A Northern California mental health clinic for Spanish speaking members is expanding at Kaiser Permanente. Pictured, mental health therapist Alejandra Ledezma outside her Walnut Creek office.
Inspired by the success of a Richmond mental health program for Spanish speaking members, Kaiser Permanente clinicians are now replicating the practices of La Clínica (The Clinic) in other Northern California facilities.
Jessica Dominguez, LMFT, was instrumental in starting La Clínica as a pilot in 2015 to better reach Hispanic members in their own language with sensitivity to customs and culture at the Kaiser Permanente Richmond Medical Center.
“About a year ago I contacted Jessica, and she gave me a lot of brilliant ideas,” said Kaiser Permanente Walnut Creek mental health therapist Alejandra Ledezma, LCSW. “Since then we’ve been able to start 2 Spanish speaking groups in our clinic for adults.”
One adult group addresses anxiety and the second adult group is for parents who could be experiencing difficulties of acculturation, depression, stress, child abuse, domestic violence, and trauma, Ledezma said.
Kaiser Permanente has about 918,000 Hispanic members in Northern California. The number of Spanish speaking members coming to the Walnut Creek clinic where Ledezma works is projected to increase about 65% from 2015 to the end of this year, she said.

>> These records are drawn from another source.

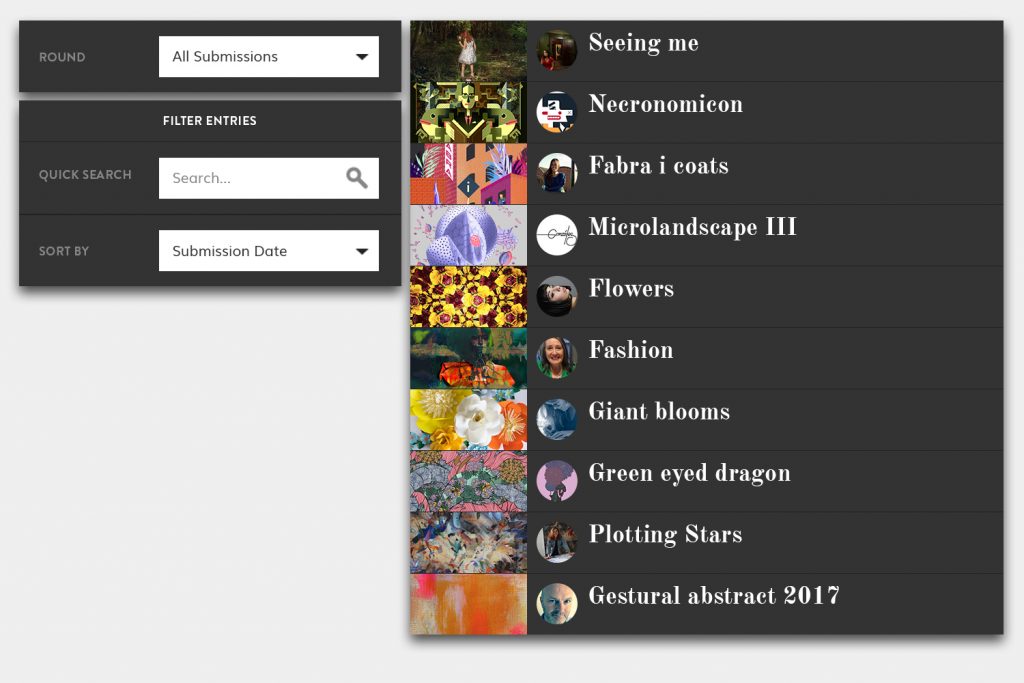Viewport: 1024px width, 683px height.
Task: Click the avatar next to Seeing me
Action: click(557, 50)
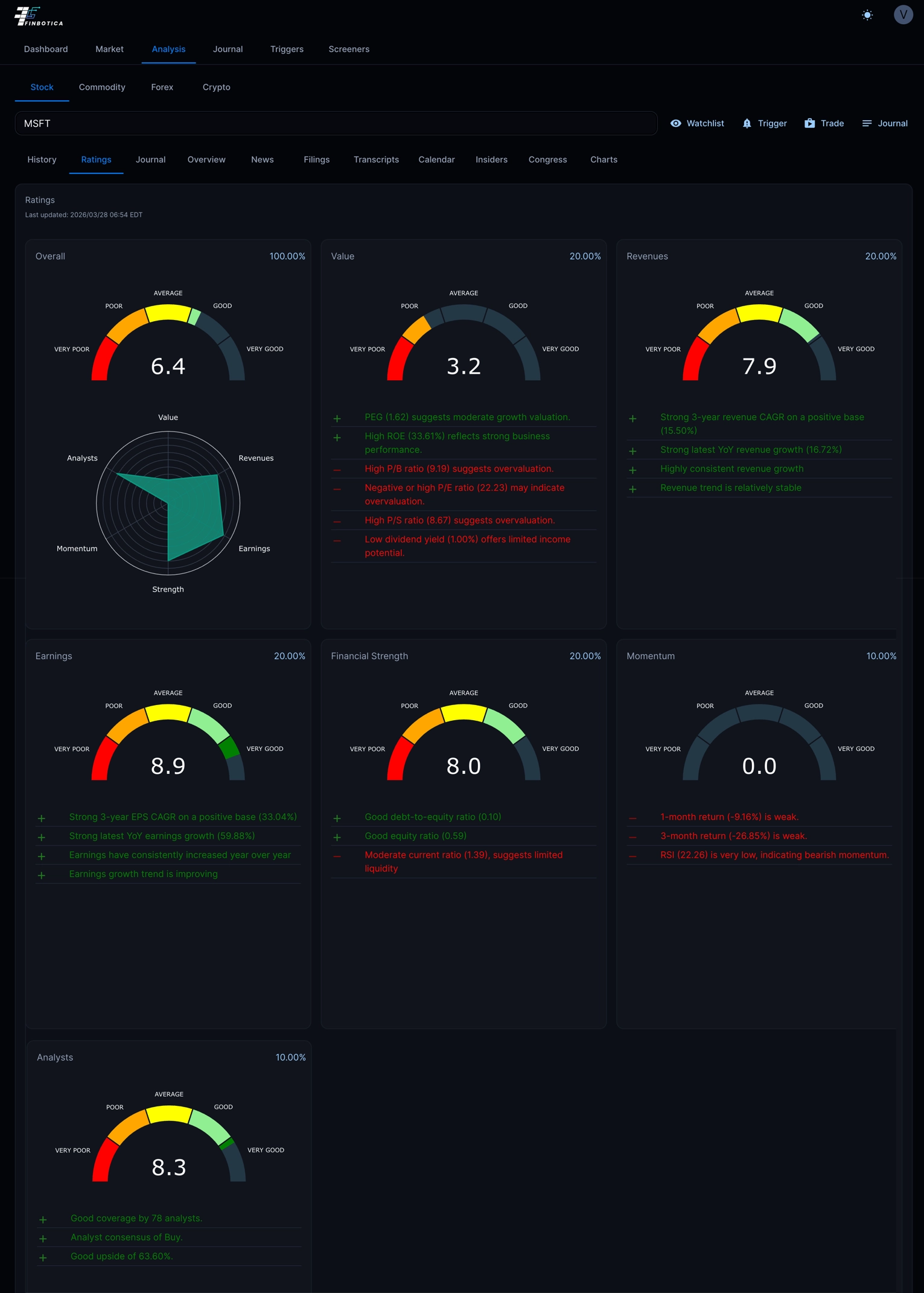The image size is (924, 1293).
Task: Click the plus icon beside PEG valuation
Action: click(x=337, y=418)
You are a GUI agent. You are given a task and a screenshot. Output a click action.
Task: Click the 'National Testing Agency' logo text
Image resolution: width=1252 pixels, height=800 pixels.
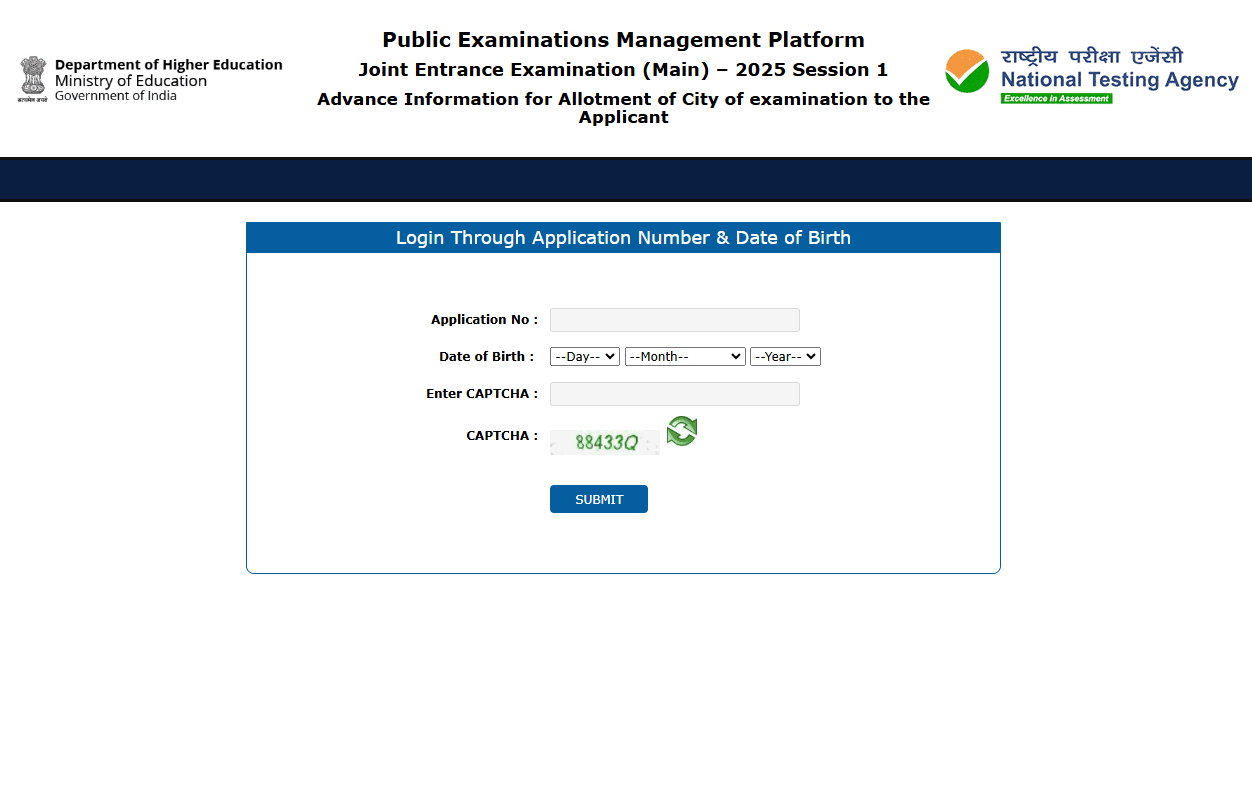coord(1119,80)
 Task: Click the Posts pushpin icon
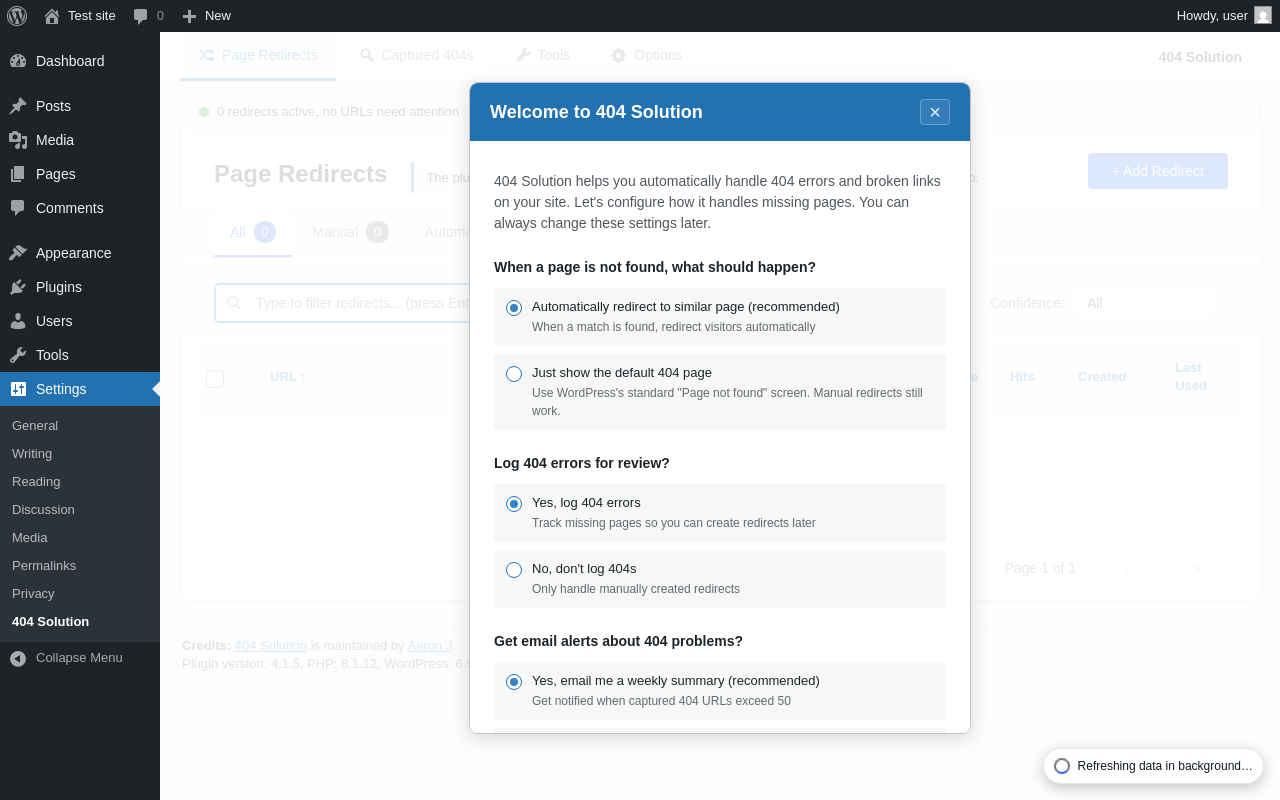18,106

Ledezma said she hopes to replicate the Richmond model with a full staff of Spanish speakers and weekly meetings for therapists to share issues and insights arising from their practices.
Collaboration Is Key
Jose Trejo, LCSW, a therapist at Kaiser Permanente South San Francisco, said he too plans to replicate La Clínica. With 8 therapists who speak Spanish in his clinic, the time is right to put the model in place.

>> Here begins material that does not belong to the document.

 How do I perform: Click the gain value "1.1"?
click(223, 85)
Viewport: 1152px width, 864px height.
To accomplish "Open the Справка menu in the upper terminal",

“We heard about the Richmond program and asked for guidance,” Trejo said. “They got back to us within the day. Jessica provided me a document with the entire layout of the program. That gave us direction to put the plan together.”
Dominguez, Ledezma, and Trejo all agree that one key to reaching Spanish speakers in the mental health space is creating a great word-of-mouth experience.

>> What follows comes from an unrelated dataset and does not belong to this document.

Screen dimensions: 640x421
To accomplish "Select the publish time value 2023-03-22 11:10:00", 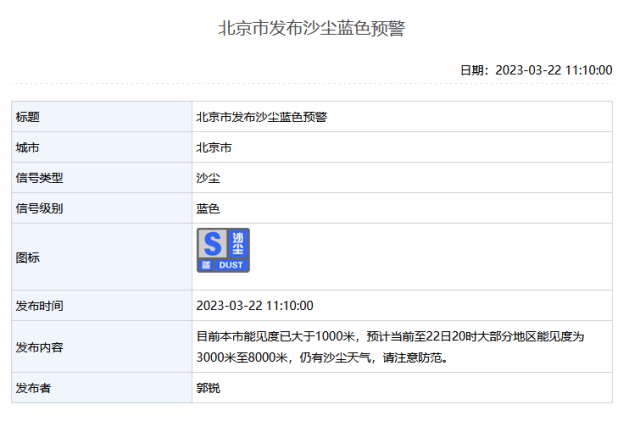I will click(x=256, y=305).
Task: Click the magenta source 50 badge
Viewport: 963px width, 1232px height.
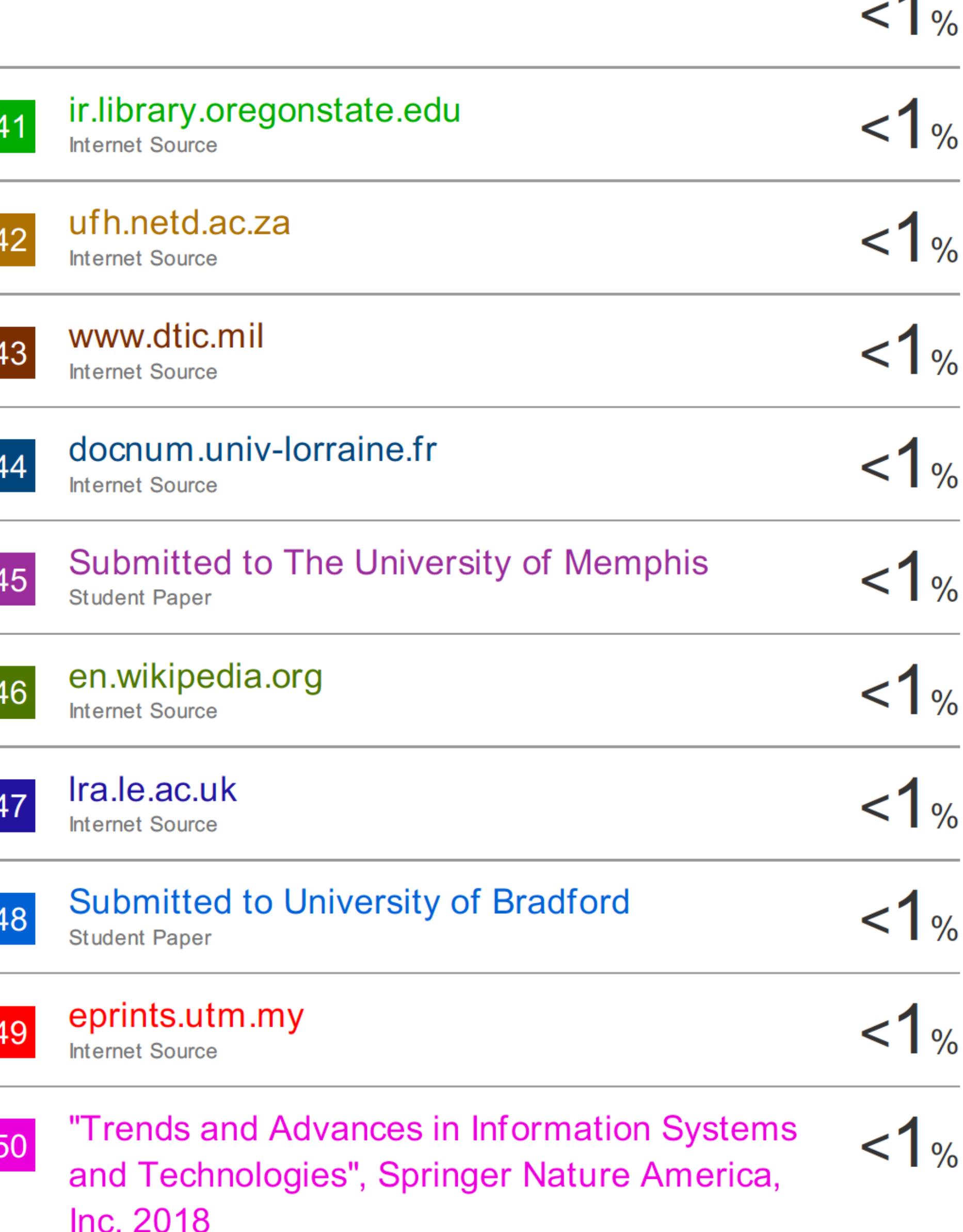Action: pyautogui.click(x=17, y=1145)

Trejo said his department recently organized a nighttime social hour for Spanish speaking patients, called La Noche Social, to meet therapists and to “gather information on the needs of the community.”
Another aspect in creating a successful program is understanding the barriers to asking for care, which can be high in the Hispanic community, he said.
Meeting the Demand
“To learn more about our patients, we created a survey on what they want and what they feel is missing,” Trejo said.
With inspiration from Dominguez, Trejo said his department has added a Spanish speaking group that addresses depression, and he hopes to add more groups, based on demand.
“Ideally we could start spreading La Clínica to all different Kaiser Permanente areas,” Trejo said. “One of the things we’ve always known is there is stigma attached to getting mental health treatment in the Latino community. How you overcome that is by providing the services.”